We have a lot of test cases that have UB inadvertently. These tests cannot be verified with Alive2 because technically the compiler is allowed to produce whatever it wants. So we lose a lot of goodness. (as a reminder, Alive2 has found 100+ bugs just by running it over LLVM’s tests)
Moreover, in the future, unwanted optimizations that detect UB may kick in and we end up not testing what we want.
For example, we should avoid these in tests:
div v, undef / poison / 0
br undef / poison
load ptr undef / poison
store val, ptr undef / undef
memcpy ptr undef / poison
getelementptr undef/poison
unreachable
(any memory access operations with undef / poison pointers)
Please make sure new tests at least are free of UB. Thank you!
If you want to help, please remove UB from your favorite tests! We also need to patch llvm-reduce to avoid introducing so many undefs. Usually adding a new argument to the function is a better replacement for a function than undef (doesn’t trigger UB straight away anywhere).
I disagree. We still need tests that we handle and codegen these correctly. For codegen testcase reduction, replacement with undef is substantially more useful than adding arguments.
Codegen and IR tests are different things. I’m not advocating we should remove all instances of undef from the test suite (not until we get rid of undef in the IR).
Still, given that ‘br undef’ and ‘store ptr undef’ are UB, there’s no value in testing that they generate the “right” assembly, because there’s no such thing for UB. We need to make sure LLVM doesn’t crash, but that’s it.
Didn’t bugpoint (use to) replace branch conditions with undef as one of its strategies? That would explain the source of a lot of those. I know that we have a lot of br undef in AMDGPU tests, which always struck me as a bit iffy but I never found the “activation energy” to dig into it. Most of these tests should just be converted into branching on a function argument.
Yep, both bugpoint and llvm-reduce introduce a lot of undefs in branching and as pointers.

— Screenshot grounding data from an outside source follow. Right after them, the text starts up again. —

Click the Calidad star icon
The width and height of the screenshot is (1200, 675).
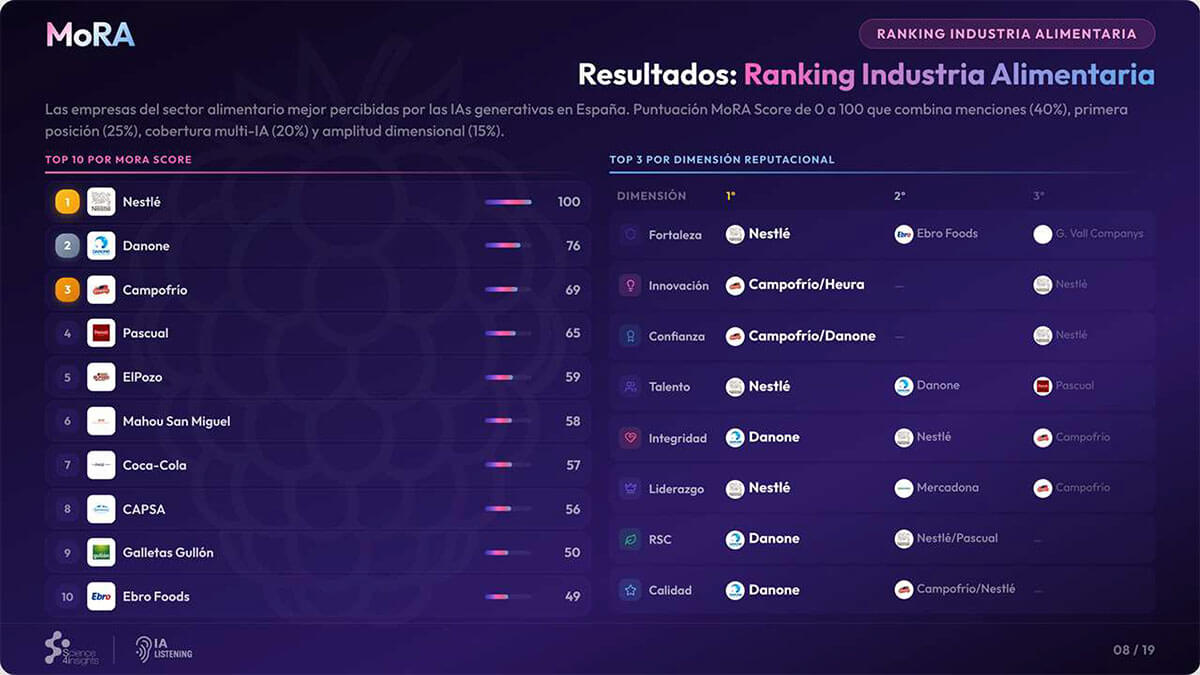click(x=630, y=590)
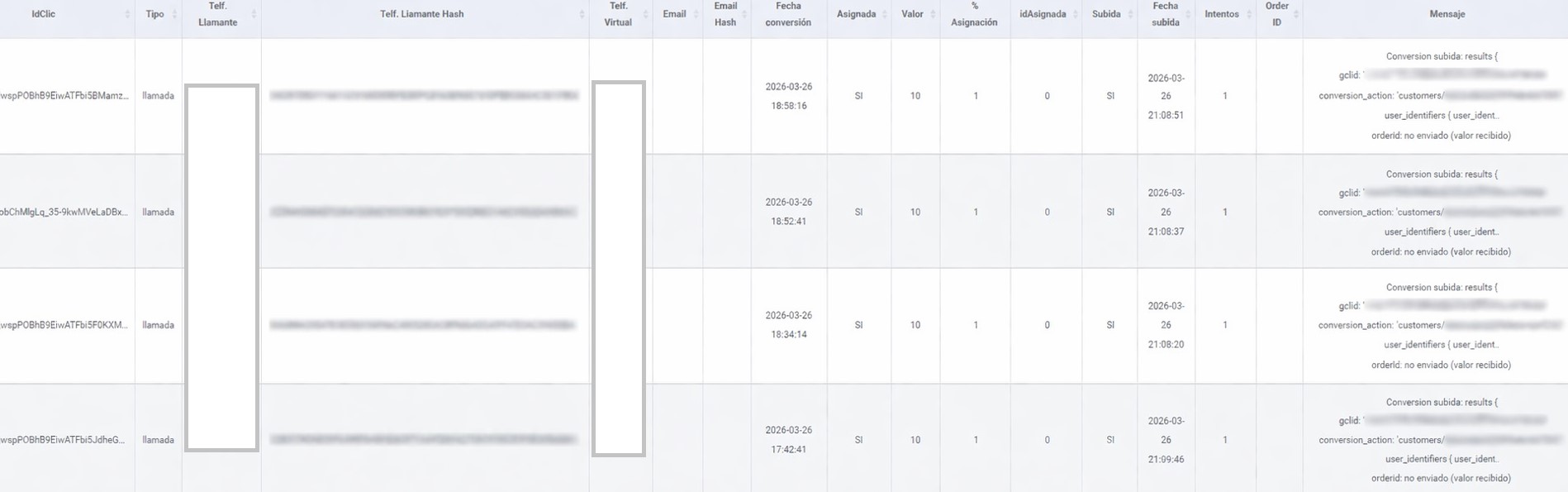This screenshot has height=492, width=1568.
Task: Click the sort arrows beside Subida
Action: point(1128,14)
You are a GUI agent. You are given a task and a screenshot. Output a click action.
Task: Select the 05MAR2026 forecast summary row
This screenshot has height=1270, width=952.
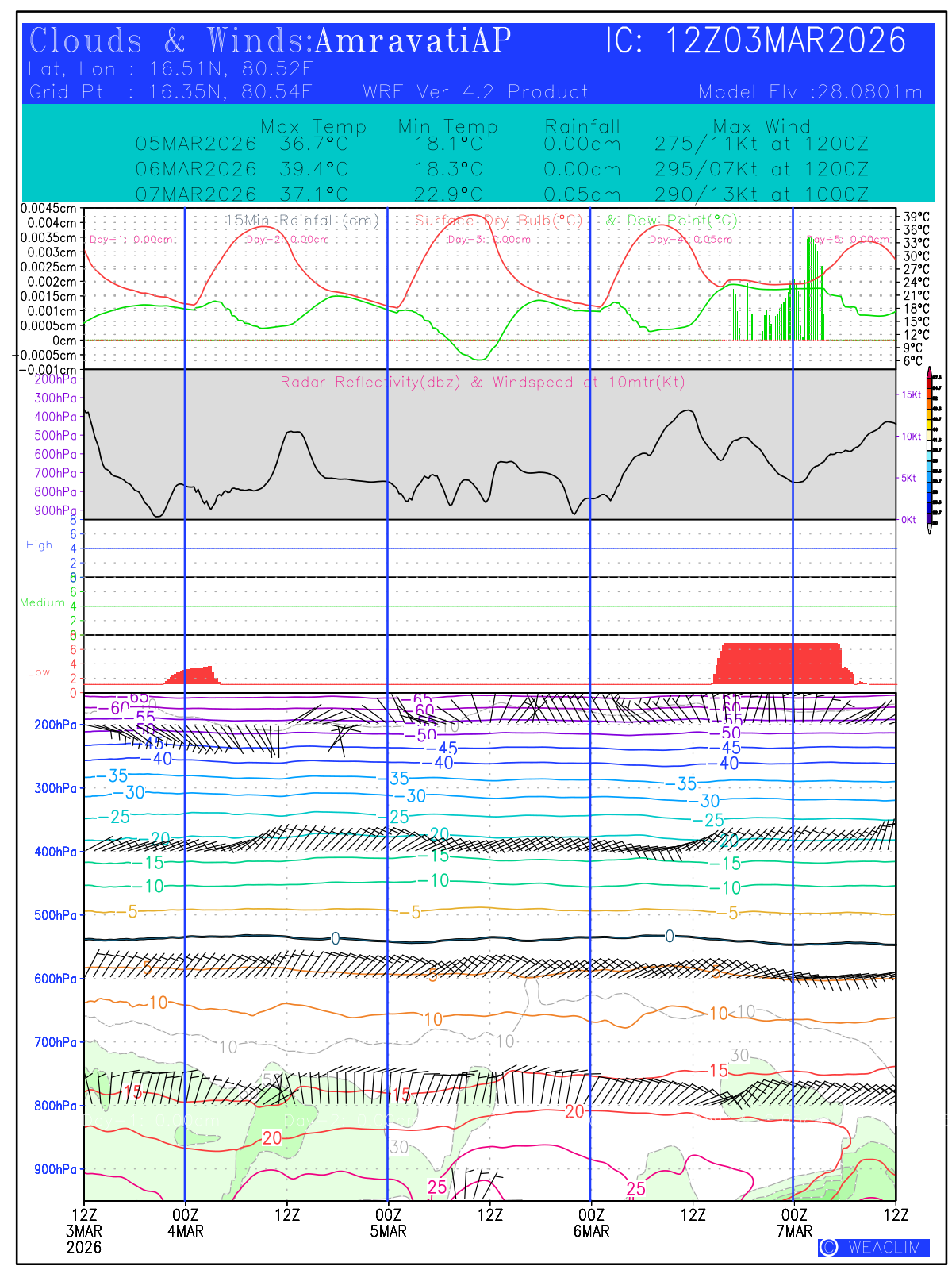501,144
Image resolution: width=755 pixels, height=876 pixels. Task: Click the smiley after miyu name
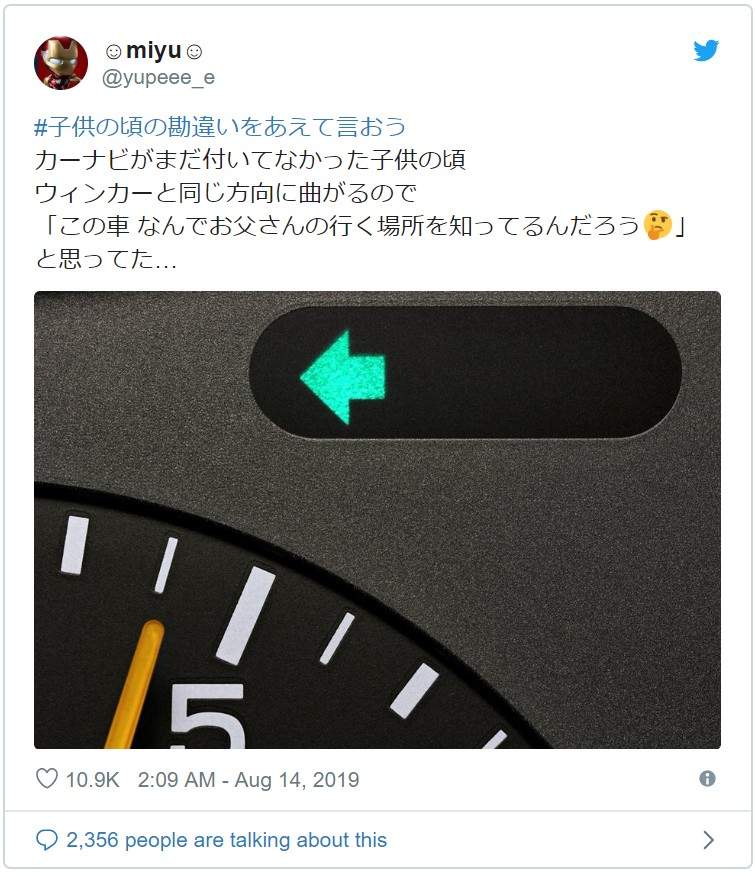[194, 52]
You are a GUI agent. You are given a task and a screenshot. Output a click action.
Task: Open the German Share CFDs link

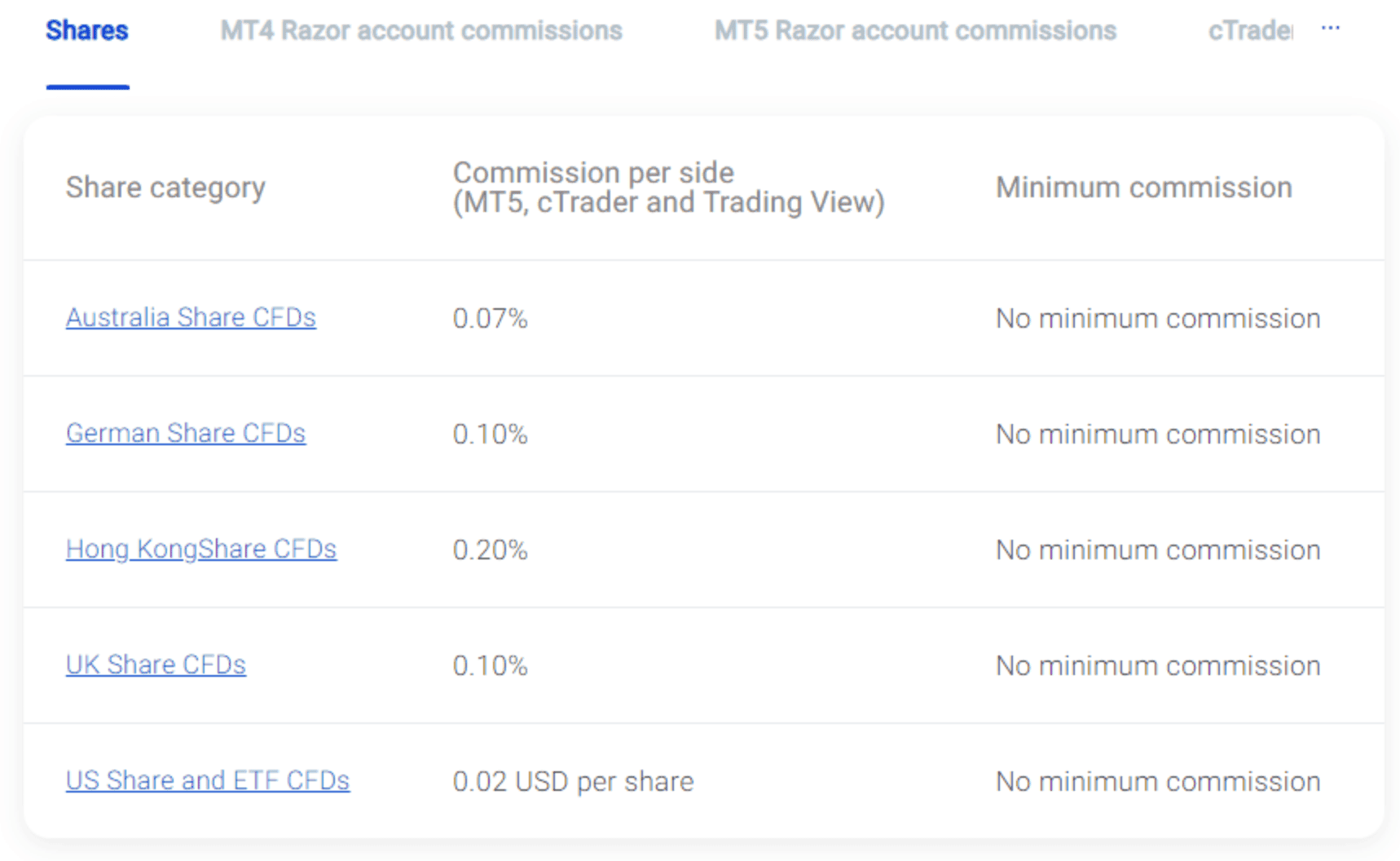coord(186,433)
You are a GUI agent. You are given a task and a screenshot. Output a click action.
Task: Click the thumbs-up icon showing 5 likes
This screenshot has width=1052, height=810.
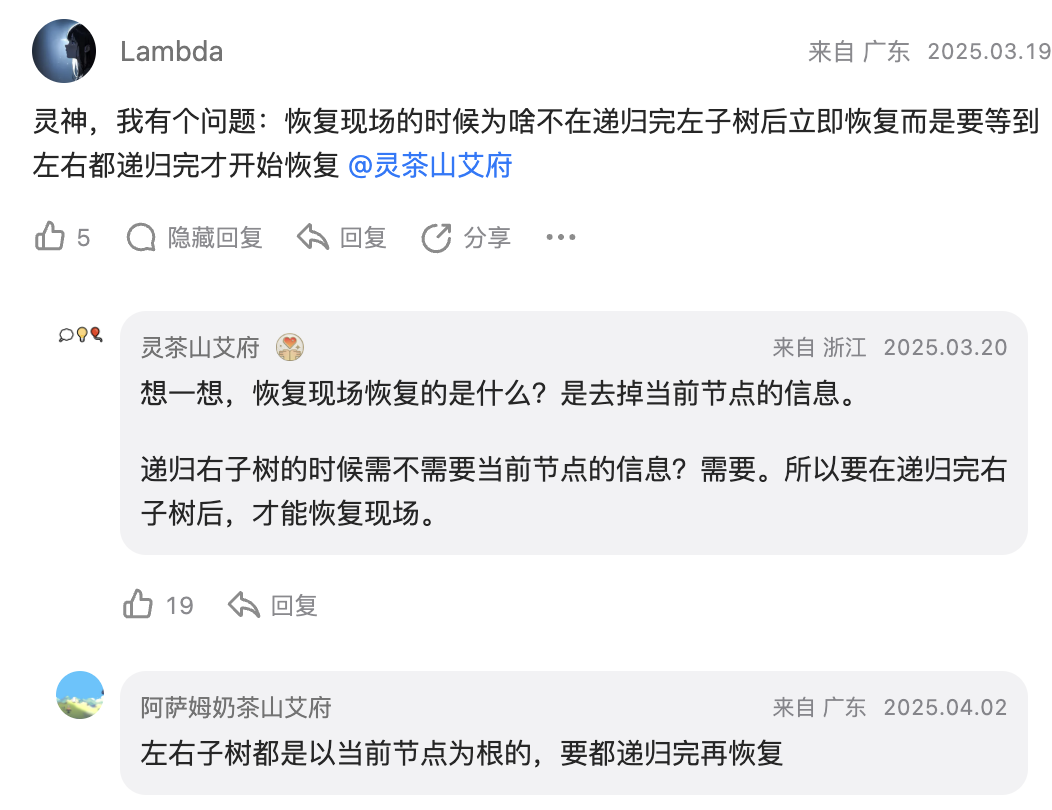click(x=48, y=235)
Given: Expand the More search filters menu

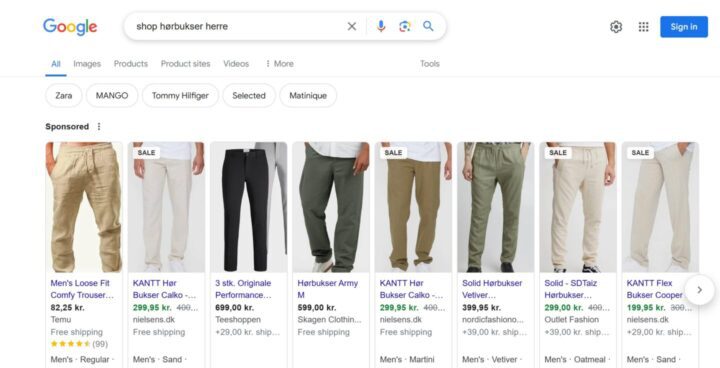Looking at the screenshot, I should pyautogui.click(x=279, y=64).
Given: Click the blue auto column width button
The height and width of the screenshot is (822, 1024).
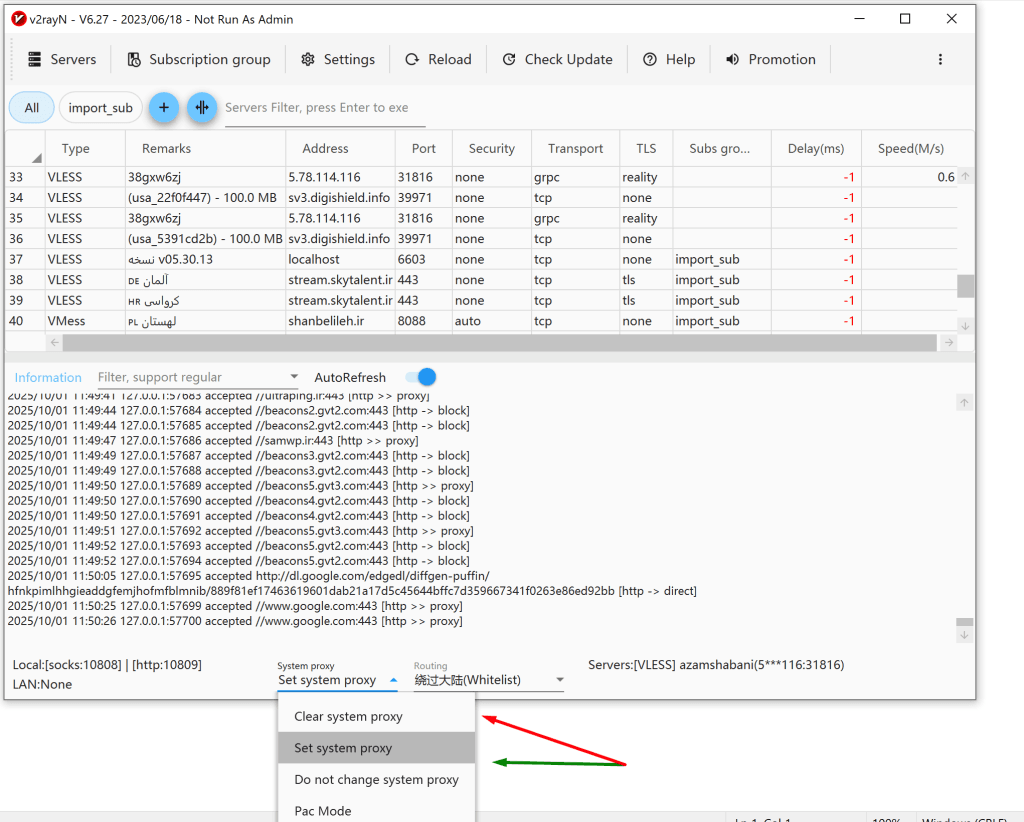Looking at the screenshot, I should click(x=202, y=107).
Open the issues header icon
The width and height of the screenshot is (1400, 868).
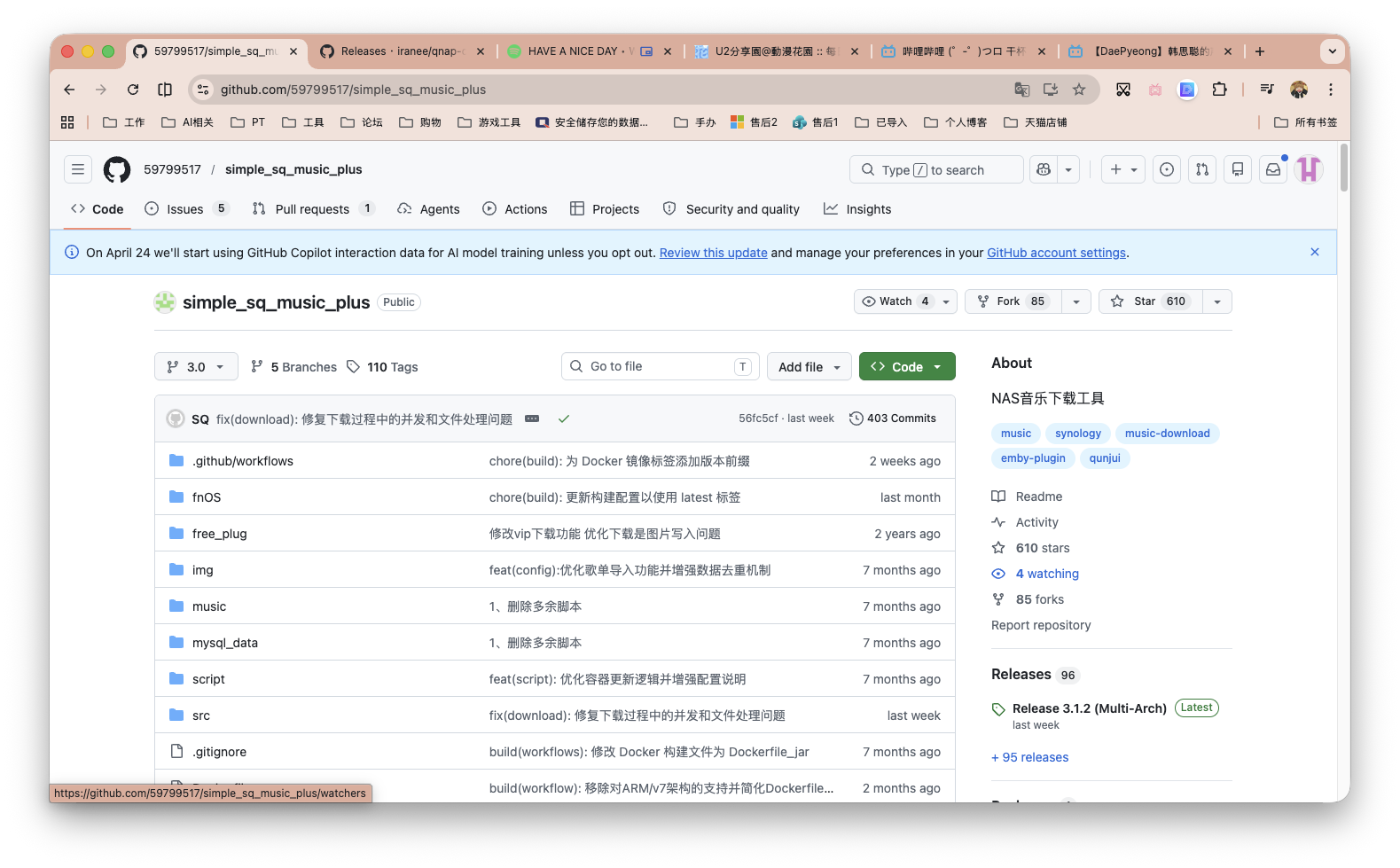[x=1167, y=169]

In the past the thinking was that ‘br undef’ was a non-deterministic jump to either branch, but we’ve settled on UB now.
I totally agree that we should (have the option to) not emit static UB into test cases created by llvm-reduce/bugpoint. This came up over the years multiple times. For me, it matters as the Attributor will exploit UB in the future better and thereby make tests useless.